▸ **TASK ITEM**: Each line of the records that includes "مشهد" should be found and copied.

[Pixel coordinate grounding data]
■ ■ ■ ■
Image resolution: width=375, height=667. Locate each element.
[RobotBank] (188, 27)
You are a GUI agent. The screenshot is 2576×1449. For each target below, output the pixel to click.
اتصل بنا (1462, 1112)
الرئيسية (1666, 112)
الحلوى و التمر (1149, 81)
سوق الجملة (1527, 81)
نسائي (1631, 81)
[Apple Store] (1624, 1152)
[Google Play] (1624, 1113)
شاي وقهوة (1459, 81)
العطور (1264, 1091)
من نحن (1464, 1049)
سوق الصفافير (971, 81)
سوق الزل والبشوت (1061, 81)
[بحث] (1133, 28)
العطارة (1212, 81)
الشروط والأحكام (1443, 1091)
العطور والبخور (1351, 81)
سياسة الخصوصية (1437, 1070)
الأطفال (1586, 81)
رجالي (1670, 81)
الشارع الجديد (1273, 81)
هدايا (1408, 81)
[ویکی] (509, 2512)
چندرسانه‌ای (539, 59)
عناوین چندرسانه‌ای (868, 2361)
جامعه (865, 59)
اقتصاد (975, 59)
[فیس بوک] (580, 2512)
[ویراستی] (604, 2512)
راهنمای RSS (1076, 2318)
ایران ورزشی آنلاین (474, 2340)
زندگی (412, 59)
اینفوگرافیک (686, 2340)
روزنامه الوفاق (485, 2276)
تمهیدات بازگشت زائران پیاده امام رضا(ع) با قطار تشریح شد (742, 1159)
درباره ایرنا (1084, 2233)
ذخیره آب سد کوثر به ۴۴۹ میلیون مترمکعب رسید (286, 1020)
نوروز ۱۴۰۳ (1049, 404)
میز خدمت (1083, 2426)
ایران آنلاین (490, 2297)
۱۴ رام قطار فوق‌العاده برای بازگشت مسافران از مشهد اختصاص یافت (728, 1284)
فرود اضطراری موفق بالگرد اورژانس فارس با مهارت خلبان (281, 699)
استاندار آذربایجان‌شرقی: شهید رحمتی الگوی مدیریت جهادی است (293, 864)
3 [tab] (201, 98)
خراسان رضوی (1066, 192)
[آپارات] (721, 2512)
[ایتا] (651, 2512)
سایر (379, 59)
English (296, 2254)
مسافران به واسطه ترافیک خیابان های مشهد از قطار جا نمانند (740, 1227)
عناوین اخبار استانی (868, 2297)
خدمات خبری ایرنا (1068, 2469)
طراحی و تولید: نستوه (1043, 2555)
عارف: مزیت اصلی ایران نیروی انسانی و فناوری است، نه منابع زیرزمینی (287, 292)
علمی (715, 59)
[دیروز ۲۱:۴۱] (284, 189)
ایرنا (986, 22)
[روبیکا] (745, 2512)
■ ■ ■ ■
▸ **SOLUTION TO THIS EXERCISE**:
۱۴ رام قطار فوق‌العاده برای بازگشت مسافران از مشهد اختصاص یافت (728, 1284)
مسافران به واسطه ترافیک خیابان های مشهد از قطار جا نمانند (740, 1227)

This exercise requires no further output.